To ścigający bolszewików wycofujących się spod Radzymina 31. Pułk Strzelców Kaniowskich zaczyna natarcie na mosty na Bugu i miasteczko. Dowodzący nim kapitan Mikołaj Bołtuć nie może wiedzieć, że bagnety jego żołnierzy kładą symbolicznie kres marzeniom o rządach rad w Polsce.
Korespondent wojenny Stefan Żeromski pisze („Na probostwie w Wyszkowie”): „Na odgłos strzałów rozlegających się za Bugiem dr Julian Marchlewski, jego kolega Feliks Dzierżyński, pomazany od stóp do głów krwią ludzką, i szanowny weteran socjalizmu Feliks Kohn dali drapaka z Wyszkowa. Pozostał po nich tylko wielki swąd spalonej benzyny, trochę cukru oraz wspomnienie dyskursów prowadzonych przy stole i pod jabłoniami cienistego sadu”.
Nigdy wcześniej – i nigdy później – Mikołaj Bołtuć nie mieszał się do polityki. Urodzony w Petersburgu syn carskiego generała, Polaka, ukończył szkołę kadetów w Omsku i Pietropawłowską Szkołę Piechoty. Dowodził batalionem piechoty na froncie niemieckim. Potem walczył w III Korpusie Polskim i dywizji gen. Żeligowskiego. Żołnierz z krwi i kości, swe powojenne awanse zawdzięczał wyłącznie wybitnej wiedzy wojskowej i zdolnościom dowódczym.
W 1939 r. gen Bołtuć obejmuje dowództwo GO „Wschód” w armii „Pomorze”. Broni z nią korytarza pomorskiego, potem uczestniczy w bitwie nad Bzurą, nacierając m. in z powodzeniem na Łowicz. Później na czele 5 tys. rozbitków z różnych dywizji przebija się w walce ku Warszawie. Ginie pod Łomiankami, prowadząc swych żołnierzy do nocnego ataku na bagnety.

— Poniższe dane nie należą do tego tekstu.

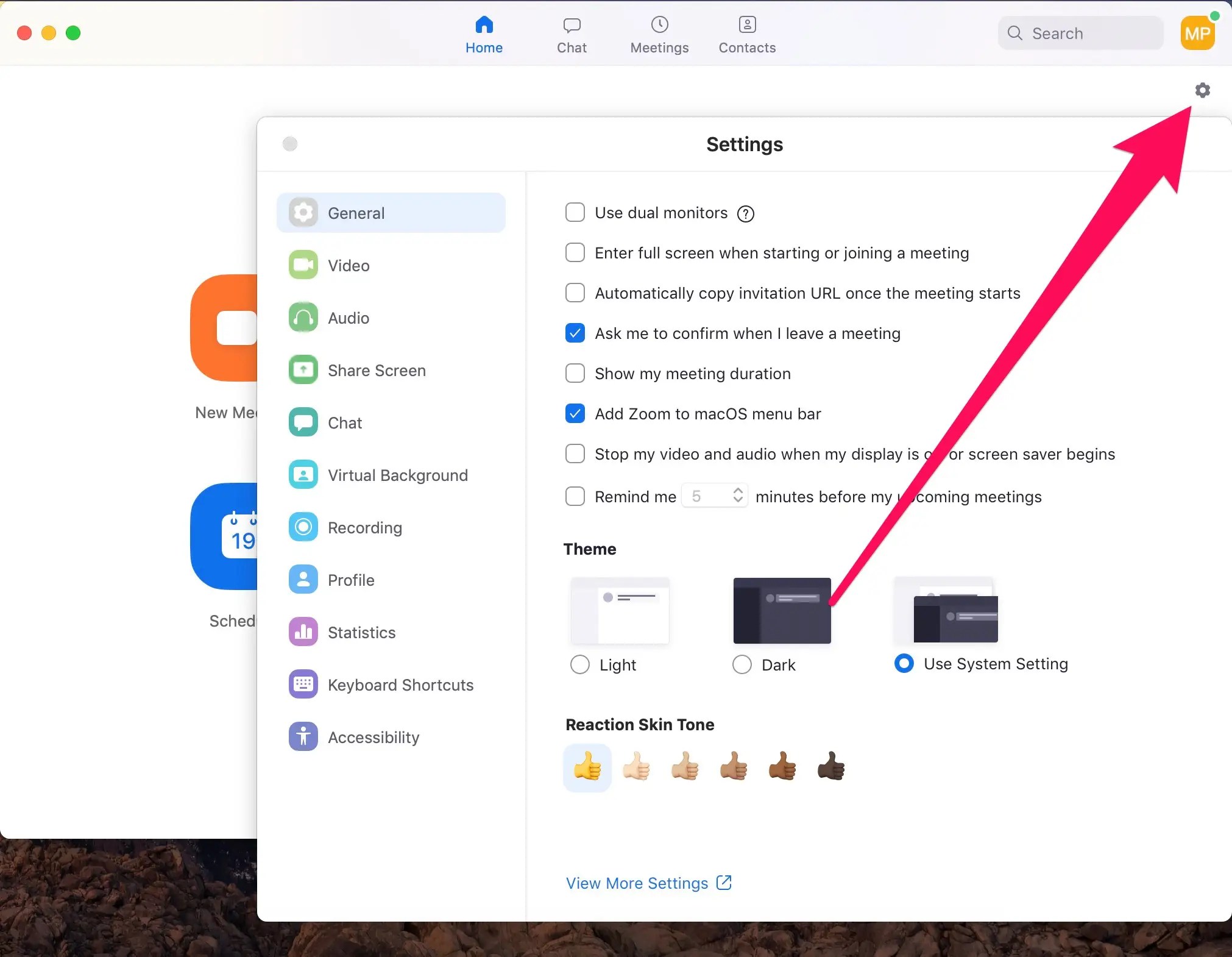Click the MP profile avatar
The width and height of the screenshot is (1232, 957).
pyautogui.click(x=1197, y=34)
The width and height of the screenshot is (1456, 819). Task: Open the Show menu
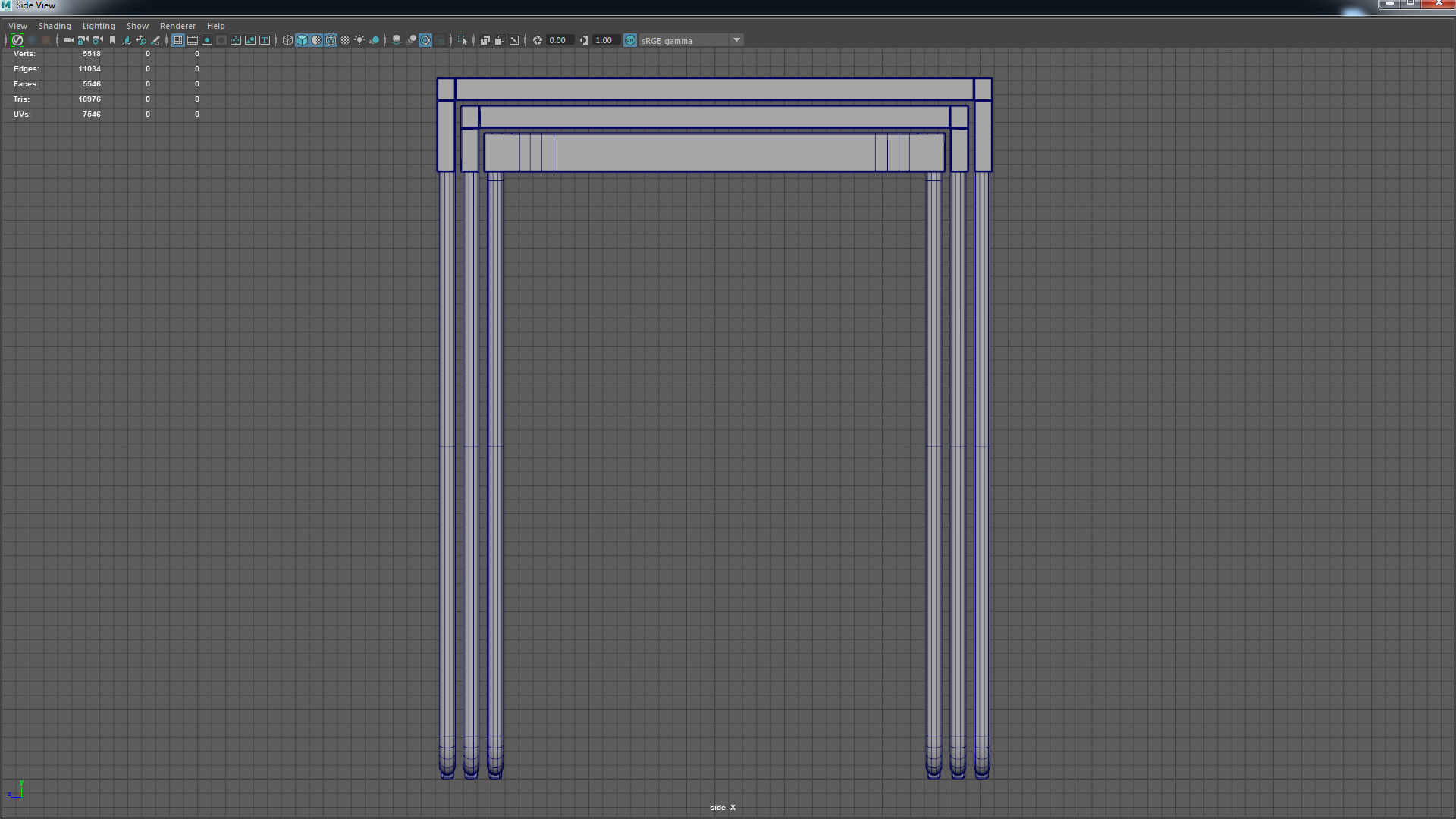tap(137, 26)
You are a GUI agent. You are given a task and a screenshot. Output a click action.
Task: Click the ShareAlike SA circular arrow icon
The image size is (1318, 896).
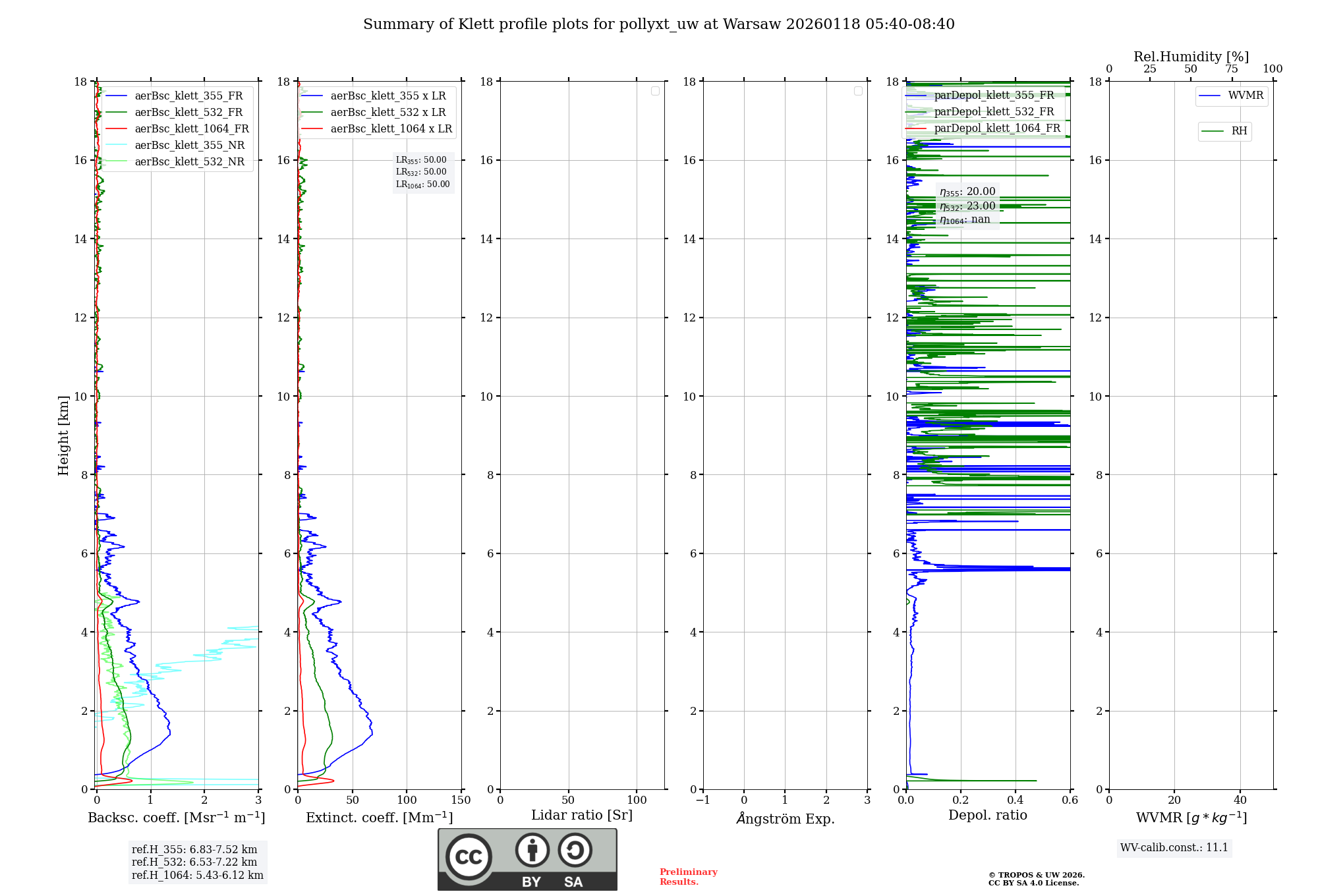(575, 850)
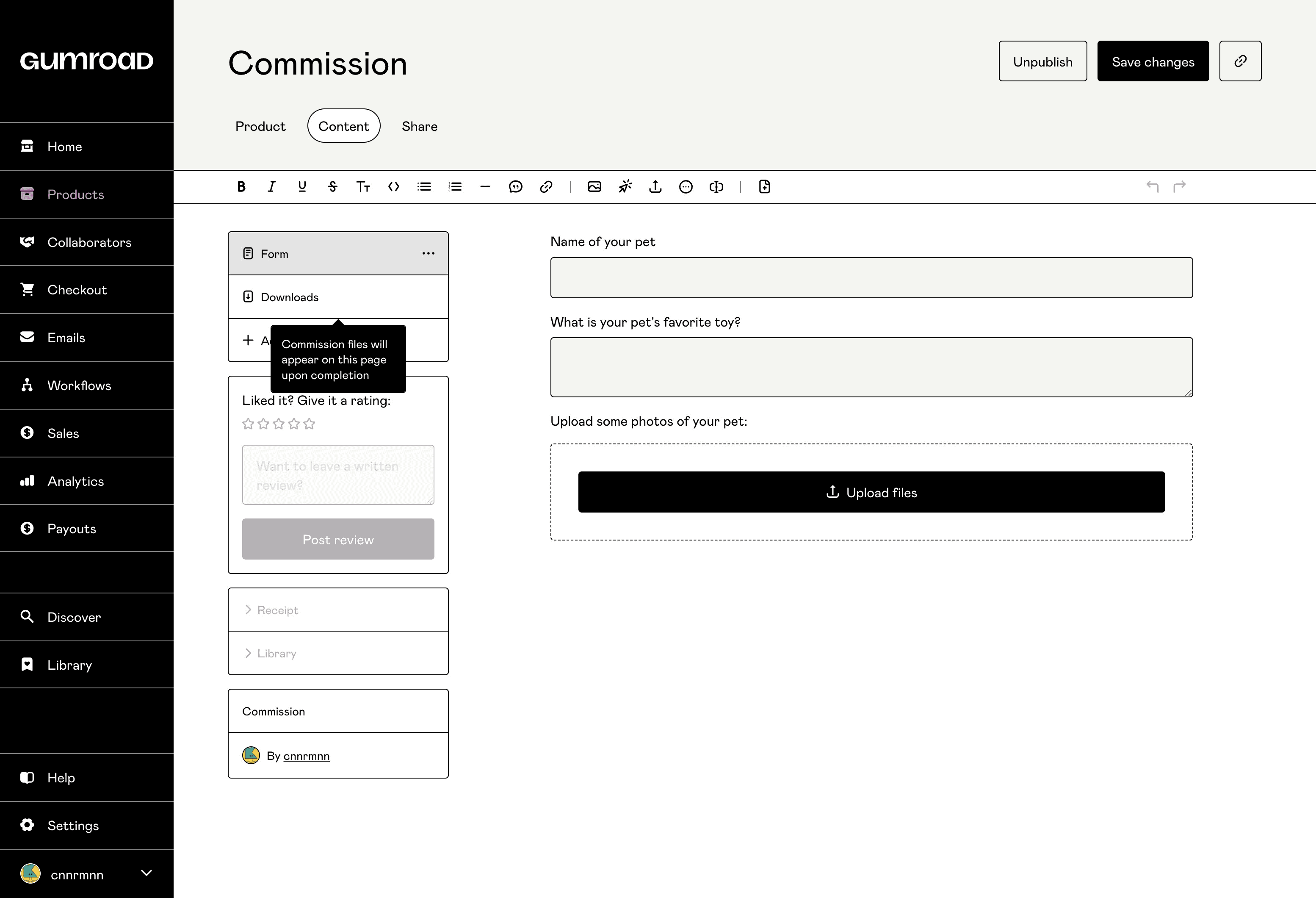Open the cnnrmnn profile link
The height and width of the screenshot is (898, 1316).
(306, 756)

W odróżnieniu od gen. Bołtucia Józef Kustroń od lat gimnazjalnych w Nowym Sączu tkwi po uszy w konspiracyjnej robocie politycznej, patriotycznej i społecznej. Wstępuje do Związku Strzeleckiego, a w 1914 r. wyrusza na front z 2. Pułkiem Legionów. Walczy pod Jastkowem, w Karpatach i na Wołyniu, awansuje na kapitana. Gdy strzały cichną, pędzi żołnierzy od karabinów do książek, zakłada kółka samokształceniowe. W wolnej Polsce dowodzi jednostkami piechoty, m.in. w Białymstoku i Grodnie. W 1939 r. obejmuje dowództwo 21. Dywizji Piechoty Górskiej w Bielsku.